Avec une telle mère, un tel contexte familial, une telle hérédité de talents, comment ne pas être condamné à réussir ?
Très vite commence la liste impressionnante de vos succès. Scolaires, d’abord : brillantes études à Janson-de-Sailly, bachot avec mention. Puis vous préparez l’entrée aux grandes écoles, à Louis-le-Grand.
Mais, à dix-huit ans, interrompant ces études, vous vous engagez avec votre cousin François dans la 1re armée du général de Lattre de Tassigny, au 2e régiment de dragons. Votre char, le Carrousel, sera le premier à entrer dans la ville de Constance. Cité à l’ordre de l’armée, vous recevez la croix de guerre avec étoile de vermeil et la Bronze Star Medal.
Rentré à Paris pour le 14 Juillet de 1945, vous participez à la fête à votre manière, en subtilisant avec un camarade une Jeep de l’armée américaine qui vous a tentés. Cet emprunt vous vaudra d’être arrêté par la police militaire et de passer deux jours à la prison des Invalides. Si j'insiste un peu sur cette incartade, vénielle pour un homme qui vient de se comporter avec courage, c'est que, dans votre carrière, ce sera vraiment la seule.
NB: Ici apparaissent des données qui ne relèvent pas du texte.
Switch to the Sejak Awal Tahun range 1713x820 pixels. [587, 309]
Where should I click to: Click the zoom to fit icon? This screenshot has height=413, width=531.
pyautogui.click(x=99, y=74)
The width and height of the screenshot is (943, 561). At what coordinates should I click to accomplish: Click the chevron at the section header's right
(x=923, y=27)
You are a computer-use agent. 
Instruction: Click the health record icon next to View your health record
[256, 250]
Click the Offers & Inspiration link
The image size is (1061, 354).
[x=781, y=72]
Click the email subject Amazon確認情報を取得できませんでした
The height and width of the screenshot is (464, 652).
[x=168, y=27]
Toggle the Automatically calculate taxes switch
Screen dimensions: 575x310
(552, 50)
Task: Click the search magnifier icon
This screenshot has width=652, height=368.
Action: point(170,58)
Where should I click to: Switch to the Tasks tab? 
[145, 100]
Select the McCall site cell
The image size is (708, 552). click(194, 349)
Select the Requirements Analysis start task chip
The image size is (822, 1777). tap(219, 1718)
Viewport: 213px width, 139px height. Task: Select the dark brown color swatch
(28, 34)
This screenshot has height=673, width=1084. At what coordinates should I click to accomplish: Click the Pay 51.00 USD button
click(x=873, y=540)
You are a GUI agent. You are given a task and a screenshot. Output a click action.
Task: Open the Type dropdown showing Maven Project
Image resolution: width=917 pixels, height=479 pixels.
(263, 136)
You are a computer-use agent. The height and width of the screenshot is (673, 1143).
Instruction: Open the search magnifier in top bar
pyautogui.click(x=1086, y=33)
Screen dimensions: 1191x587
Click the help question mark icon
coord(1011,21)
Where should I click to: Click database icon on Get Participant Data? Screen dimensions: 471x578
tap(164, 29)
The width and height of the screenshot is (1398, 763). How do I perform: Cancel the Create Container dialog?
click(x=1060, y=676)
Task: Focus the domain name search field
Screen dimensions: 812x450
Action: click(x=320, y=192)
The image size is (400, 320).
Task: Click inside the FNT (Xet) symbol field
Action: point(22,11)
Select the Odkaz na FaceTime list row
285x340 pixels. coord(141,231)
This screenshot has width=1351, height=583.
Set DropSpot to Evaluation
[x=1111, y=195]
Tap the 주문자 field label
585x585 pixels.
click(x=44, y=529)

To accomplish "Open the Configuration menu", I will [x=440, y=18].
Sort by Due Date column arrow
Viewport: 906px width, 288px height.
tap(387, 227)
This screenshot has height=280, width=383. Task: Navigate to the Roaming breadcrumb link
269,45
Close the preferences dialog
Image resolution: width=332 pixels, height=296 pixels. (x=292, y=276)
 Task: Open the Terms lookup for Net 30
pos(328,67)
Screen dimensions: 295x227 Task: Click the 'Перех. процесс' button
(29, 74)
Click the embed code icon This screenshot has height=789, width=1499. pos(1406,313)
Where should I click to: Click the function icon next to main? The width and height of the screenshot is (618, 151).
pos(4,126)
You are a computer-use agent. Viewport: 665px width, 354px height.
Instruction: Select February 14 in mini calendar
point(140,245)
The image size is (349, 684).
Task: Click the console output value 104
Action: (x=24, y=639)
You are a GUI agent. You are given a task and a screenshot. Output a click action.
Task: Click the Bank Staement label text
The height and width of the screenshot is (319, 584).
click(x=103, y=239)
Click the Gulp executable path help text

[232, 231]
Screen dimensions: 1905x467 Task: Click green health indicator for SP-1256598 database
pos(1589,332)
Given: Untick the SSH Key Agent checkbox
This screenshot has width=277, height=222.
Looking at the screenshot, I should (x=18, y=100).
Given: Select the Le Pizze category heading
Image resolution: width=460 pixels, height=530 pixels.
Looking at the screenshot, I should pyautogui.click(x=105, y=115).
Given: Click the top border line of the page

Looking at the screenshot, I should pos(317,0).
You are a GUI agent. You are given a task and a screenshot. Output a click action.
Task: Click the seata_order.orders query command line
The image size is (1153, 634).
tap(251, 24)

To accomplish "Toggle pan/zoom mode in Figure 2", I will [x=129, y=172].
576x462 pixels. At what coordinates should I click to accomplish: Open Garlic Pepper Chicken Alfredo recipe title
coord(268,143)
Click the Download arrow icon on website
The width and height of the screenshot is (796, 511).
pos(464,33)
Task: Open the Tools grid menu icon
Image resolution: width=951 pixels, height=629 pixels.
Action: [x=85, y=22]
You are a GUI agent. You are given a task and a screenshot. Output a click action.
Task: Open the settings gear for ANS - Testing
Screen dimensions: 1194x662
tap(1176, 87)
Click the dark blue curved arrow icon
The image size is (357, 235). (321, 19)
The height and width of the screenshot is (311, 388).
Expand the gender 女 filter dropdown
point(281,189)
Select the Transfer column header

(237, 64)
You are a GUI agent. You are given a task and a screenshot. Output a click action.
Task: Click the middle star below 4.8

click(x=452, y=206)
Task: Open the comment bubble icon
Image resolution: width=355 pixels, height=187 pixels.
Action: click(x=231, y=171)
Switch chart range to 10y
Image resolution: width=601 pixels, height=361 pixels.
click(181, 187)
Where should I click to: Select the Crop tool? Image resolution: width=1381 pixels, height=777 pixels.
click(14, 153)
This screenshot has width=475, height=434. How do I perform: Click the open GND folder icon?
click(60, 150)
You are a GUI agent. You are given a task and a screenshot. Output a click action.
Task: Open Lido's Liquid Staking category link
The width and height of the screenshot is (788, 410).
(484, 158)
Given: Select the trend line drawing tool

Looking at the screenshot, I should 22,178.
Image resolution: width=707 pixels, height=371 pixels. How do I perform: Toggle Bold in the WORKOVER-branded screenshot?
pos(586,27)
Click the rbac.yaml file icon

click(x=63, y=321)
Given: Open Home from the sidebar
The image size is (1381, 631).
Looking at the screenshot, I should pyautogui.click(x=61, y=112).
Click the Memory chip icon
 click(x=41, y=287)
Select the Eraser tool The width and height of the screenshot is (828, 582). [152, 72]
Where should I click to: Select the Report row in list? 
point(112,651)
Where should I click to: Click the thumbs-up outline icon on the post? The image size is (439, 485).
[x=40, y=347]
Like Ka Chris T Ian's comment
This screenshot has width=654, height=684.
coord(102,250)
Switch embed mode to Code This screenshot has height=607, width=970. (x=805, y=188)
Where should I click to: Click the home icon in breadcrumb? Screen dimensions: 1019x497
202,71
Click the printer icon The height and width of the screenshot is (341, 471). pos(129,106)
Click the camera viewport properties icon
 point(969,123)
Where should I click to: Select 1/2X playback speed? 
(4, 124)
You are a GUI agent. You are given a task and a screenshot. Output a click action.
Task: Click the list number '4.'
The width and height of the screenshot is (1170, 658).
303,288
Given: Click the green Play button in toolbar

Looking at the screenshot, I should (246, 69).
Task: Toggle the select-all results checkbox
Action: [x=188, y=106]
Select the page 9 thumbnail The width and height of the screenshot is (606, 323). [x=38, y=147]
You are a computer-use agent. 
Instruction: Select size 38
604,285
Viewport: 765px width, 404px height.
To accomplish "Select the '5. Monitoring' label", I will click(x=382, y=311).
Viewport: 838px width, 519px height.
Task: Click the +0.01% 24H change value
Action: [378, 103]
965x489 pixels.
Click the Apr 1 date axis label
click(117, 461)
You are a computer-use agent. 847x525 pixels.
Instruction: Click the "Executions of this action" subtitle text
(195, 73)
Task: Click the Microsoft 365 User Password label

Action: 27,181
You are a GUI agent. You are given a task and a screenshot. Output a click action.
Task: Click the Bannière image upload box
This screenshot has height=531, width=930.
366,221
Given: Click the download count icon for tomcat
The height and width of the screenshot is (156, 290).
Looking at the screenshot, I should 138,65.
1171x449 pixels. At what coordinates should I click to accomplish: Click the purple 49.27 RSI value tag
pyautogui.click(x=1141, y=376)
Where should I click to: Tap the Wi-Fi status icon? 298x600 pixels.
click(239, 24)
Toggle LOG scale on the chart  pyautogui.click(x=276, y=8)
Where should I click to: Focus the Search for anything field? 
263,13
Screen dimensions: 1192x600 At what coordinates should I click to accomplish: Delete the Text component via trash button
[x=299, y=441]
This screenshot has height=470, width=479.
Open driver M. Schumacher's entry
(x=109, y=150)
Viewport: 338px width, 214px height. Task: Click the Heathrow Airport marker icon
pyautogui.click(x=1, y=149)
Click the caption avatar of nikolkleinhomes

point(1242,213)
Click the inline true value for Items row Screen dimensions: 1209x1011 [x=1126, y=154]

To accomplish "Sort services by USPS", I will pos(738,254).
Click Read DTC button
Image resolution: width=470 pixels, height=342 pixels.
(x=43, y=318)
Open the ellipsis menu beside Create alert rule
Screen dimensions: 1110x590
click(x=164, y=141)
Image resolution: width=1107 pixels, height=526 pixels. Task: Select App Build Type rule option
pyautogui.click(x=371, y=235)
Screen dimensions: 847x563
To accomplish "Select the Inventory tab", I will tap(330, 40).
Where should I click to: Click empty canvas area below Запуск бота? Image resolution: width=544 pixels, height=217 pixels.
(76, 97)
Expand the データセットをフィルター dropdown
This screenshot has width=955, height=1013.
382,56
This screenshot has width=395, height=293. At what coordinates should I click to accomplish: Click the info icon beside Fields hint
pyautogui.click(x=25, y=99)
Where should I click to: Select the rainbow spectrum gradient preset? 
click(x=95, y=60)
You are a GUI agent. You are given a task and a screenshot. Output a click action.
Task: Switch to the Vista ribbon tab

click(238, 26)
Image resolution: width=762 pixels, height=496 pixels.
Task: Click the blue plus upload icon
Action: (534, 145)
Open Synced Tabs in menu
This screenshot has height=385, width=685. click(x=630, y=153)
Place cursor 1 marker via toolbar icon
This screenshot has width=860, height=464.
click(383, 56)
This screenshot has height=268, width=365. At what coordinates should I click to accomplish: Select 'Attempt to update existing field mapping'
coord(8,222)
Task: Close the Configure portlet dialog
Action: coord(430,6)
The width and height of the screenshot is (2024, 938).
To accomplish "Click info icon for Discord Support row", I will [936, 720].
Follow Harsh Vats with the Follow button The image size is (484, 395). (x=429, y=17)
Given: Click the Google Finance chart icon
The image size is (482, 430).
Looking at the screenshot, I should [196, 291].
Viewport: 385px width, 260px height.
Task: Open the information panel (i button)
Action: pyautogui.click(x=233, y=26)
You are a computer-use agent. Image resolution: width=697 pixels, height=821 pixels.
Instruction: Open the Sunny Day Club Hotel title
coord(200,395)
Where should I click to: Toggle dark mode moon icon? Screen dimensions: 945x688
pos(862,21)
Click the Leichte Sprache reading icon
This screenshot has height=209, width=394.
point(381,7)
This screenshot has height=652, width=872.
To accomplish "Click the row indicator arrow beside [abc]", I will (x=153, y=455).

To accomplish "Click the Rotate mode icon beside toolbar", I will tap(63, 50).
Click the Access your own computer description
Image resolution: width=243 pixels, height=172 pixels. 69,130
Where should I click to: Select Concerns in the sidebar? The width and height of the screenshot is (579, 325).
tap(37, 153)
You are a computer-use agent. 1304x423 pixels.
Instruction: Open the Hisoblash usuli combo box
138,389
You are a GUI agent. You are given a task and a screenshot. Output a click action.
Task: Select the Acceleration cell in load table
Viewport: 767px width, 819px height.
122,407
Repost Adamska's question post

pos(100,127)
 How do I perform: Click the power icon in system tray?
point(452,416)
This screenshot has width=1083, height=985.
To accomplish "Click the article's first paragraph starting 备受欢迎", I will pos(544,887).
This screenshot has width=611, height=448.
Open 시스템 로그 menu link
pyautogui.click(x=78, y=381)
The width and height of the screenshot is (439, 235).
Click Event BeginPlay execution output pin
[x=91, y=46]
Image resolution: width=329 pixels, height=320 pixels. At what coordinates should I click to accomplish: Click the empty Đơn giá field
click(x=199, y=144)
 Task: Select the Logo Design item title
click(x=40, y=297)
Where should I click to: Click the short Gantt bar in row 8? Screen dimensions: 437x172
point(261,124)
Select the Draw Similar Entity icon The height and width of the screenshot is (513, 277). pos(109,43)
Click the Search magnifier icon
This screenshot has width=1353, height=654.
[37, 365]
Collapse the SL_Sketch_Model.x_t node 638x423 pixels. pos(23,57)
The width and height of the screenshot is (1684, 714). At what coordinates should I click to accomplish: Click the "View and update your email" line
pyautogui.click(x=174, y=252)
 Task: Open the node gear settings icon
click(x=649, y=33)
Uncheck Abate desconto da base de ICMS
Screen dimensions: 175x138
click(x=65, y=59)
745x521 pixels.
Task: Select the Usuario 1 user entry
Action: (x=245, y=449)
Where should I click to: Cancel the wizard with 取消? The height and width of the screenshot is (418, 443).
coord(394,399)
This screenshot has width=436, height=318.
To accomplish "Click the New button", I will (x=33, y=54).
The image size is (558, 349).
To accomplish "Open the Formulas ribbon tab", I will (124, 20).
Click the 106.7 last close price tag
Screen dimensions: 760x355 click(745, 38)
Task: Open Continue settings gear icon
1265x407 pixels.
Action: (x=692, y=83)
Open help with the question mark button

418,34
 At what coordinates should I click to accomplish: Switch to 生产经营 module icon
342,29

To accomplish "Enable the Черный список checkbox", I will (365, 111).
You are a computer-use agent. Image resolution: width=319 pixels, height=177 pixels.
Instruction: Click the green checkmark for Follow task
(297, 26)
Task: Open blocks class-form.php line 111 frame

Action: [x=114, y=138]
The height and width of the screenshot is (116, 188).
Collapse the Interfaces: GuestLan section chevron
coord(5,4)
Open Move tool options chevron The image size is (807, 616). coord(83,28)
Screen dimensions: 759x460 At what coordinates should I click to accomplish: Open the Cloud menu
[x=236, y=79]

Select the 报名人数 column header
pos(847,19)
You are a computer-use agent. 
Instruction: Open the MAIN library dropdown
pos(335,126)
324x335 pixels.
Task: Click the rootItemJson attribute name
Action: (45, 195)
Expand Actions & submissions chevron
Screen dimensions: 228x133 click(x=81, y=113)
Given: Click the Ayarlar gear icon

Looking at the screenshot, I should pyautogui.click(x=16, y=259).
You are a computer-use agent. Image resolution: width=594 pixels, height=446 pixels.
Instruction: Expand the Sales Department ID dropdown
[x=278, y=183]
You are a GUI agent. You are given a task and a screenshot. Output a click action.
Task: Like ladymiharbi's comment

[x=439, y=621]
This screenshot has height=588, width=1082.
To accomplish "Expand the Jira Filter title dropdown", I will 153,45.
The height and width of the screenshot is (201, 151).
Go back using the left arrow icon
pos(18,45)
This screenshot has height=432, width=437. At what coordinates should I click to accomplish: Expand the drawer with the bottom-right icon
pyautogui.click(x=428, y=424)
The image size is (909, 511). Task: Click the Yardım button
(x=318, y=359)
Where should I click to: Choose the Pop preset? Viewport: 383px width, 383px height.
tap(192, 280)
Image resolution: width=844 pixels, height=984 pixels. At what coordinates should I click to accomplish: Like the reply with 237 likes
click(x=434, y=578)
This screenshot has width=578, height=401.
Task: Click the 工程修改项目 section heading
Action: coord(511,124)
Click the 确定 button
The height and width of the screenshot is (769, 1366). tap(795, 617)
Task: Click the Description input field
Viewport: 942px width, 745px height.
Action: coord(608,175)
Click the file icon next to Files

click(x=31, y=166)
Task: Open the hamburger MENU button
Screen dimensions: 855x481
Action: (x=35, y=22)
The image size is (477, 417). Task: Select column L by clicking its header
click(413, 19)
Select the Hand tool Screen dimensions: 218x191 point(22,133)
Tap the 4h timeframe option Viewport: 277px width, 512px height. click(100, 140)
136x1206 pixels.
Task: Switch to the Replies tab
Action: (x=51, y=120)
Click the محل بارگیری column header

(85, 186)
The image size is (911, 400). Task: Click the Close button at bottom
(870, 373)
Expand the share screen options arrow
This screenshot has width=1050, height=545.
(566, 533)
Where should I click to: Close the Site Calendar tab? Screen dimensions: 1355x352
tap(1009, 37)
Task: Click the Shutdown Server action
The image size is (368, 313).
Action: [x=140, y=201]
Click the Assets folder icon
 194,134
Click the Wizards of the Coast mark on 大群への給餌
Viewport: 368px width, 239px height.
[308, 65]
Vous reprenez vite le cours des choses sérieuses : vos études. Reçu à l’École polytechnique, vous en sortez dans la botte et entrez à l’ENA qui vient d’être créée. Vous en sortirez inspecteur des finances dans la promotion baptisée « Europe ». Quel présage ! Après un passage dans le cabinet d’Edgar Faure, vous décidez de prendre votre envol politique, profitant du siège de député laissé vacant dans le Puy-de-Dôme par votre grand-père, Jacques Bardoux. Secrétaire d’État aux Finances, vous devenez bientôt ministre de l’Économie et des Finances. Nous sommes en 1962 : vous avez trente-six ans. Les quatre années que vous passerez à ce ministère seront marquées par la création de la T.V.A. et par le plan de stabilisation, voulu par de Gaulle, qui met fin à l’inflation. Vous qualifierez cette époque comme la plus heureuse de votre existence. Non reconduit à ce poste en 1966 par Georges Pompidou, vous en éprouvez de la tristesse et un peu d’amertume. Vous retrouverez ce ministère en 1969 dans le gouvernement de Chaban-Delmas et le conserverez cinq ans, jusqu'à votre élection à la présidence de la République. Entre-temps, en 1962, vous avez créé le mouvement des républicains indépendants et les clubs Perspectives et Réalités. Tout cela vous pose comme un des personnages qui, selon la formule employée à votre égard par le général de Gaulle, « promet beaucoup pour la République ».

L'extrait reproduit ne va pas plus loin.